INSTRUCTIONS FOR THE TASK >>
Reproduce the material as a numbered list, from the line containing "Click the part number 90179-06274(2)" through the line containing "Click the text", both included, with blank lines omitted.

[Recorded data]
[Begin]

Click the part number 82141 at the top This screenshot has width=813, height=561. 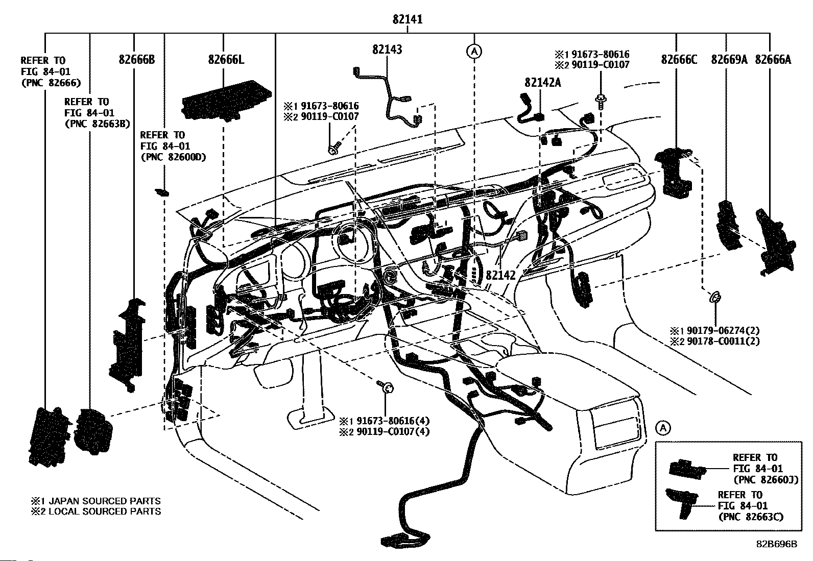(407, 19)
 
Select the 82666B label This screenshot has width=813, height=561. (137, 60)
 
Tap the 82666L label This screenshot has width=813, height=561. (226, 60)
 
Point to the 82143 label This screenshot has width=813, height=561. (387, 50)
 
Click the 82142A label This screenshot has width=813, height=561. (543, 83)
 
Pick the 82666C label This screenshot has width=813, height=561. (679, 60)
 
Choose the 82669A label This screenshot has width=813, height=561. (729, 60)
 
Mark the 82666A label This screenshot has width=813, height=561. (773, 60)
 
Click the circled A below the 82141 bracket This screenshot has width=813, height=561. (474, 52)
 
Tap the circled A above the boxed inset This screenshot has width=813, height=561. (663, 428)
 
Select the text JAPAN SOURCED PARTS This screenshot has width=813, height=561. (105, 501)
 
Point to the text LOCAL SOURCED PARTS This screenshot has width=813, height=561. (105, 511)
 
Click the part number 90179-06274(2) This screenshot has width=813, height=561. (723, 331)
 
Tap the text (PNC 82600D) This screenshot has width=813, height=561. (173, 157)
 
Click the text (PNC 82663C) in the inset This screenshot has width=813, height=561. (751, 517)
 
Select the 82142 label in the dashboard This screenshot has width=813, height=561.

[End]

ANSWER BELOW >>
1. Click the part number 90179-06274(2) This screenshot has width=813, height=561. (723, 331)
2. Tap the text (PNC 82600D) This screenshot has width=813, height=561. (173, 157)
3. Click the text (PNC 82663C) in the inset This screenshot has width=813, height=561. (751, 517)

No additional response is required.